Con l’avvicinarsi al mare ecco i tomboleti e all’improvviso, fra queste dune ricoperte da arbusti, apparivano le sagome delle due torri di Torvajanica e di Tor San Lorenzo.
“Si attaccavano le vacche al carro e da Pratica si andava al mare - ricorda Silvio Bello - si passava per una carrareccia, da Campo Selva e da qui si arrivava alla Torre del Vajanico. Lungo la strada si incontravano solo cavalli, vacche e bufale al pascolo; e, di tanto in tanto, qualche vaccaro a cavallo. La spiaggia era piena di telline; al riparo dei cespugli, dalle dune si guardava il mare limpidissimo.
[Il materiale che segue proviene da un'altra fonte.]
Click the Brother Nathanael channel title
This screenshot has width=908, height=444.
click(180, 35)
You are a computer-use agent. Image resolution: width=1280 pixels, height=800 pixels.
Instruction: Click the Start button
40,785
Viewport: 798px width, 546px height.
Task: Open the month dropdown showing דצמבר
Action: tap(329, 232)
In quei primi anni del secolo non vi era nessuno.
Qua e là si intravedeva un capanno di frasche di cacciatori.
Quando vi era vento il salmastro impregnava i cespugli. Al ritorno noi più piccoli cercavamo nelle buche le tarantole, grossi ragni dal morso velenoso.
Le tarantole si insediavano nei prati dove il terreno non si lavorava mai.
Qui formavano la casa, facendo il velo sopra la buca. Tanti bambini come me mettevano una pagliuca bagnata con la propria saliva, dentro la buca: la tarantola veniva sù e noi subito, con un sasso, la colpivamo a morte.
Tante volte la tarantola non veniva sù e qualche ragazzo bagnava di nuovo la pagliuca per infilarla nella buca; ma intanto il veleno della tarantola aveva già impregnato la pagliuca e per questo più di uno stette molto male.
Nella pietraia, intanto, si vedevano strisciare serpenti; soprattutto in primavera se ne vedevano tanti fra le pietre che, accoppiati, facevano l’amore. Sempre scendendo per la carrareccia di Campo Selva con il calesse, ancora negli anni trenta, raggiungevo Anzio, viaggiando quasi sempre sul bagnasciuga. Intanto fra i tomboleti, nelle lagune d’acqua e nelle macchie non lontane, migliaia di vacche e bufali pascolavano tranquilli, mentre da lontano si vedevano correre mandrie di bellissimi cavalli.
Il cavallo e le ruote del calesse mi spruzzavano addosso l’acqua del mare, limpida e chiara, che emanava un profumo di salsedine. Lo sguardo andava intorno, entusiasta di quello spettacolo”.